— Start of Exercise materials —
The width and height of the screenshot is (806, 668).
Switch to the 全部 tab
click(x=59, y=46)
— End of Exercise materials —
— Start of Exercise materials —
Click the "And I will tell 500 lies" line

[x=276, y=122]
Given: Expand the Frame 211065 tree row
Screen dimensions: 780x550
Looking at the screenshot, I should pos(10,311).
— End of Exercise materials —
— Start of Exercise materials —
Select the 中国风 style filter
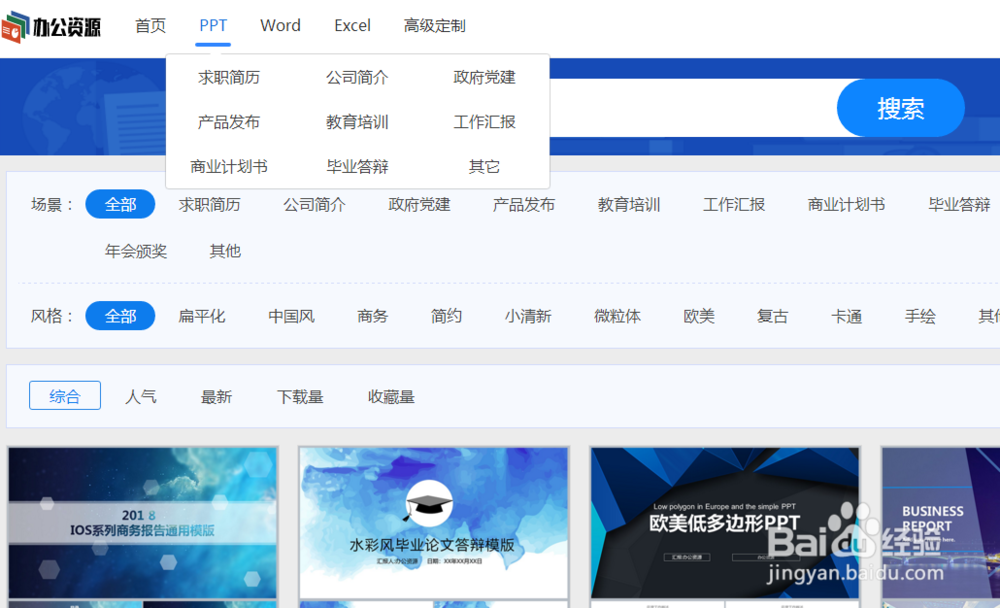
— End of Exercise materials —
▶ [Exercise goal]:
Express the listing from the line containing "I will tell" through the line containing "Looking at the" as a two-column CSV with the headers instruction and location. Give one row per listing, with its text and its answer each in a single quoted field and line breaks replaced by spaces.

▶ [Task result]:
instruction,location
"Click the ""And I will tell 500 lies"" line","[x=276, y=122]"
"Given: Expand the Frame 211065 tree row Screen dimensions: 780x550","Looking at the screenshot, I should pos(10,311)."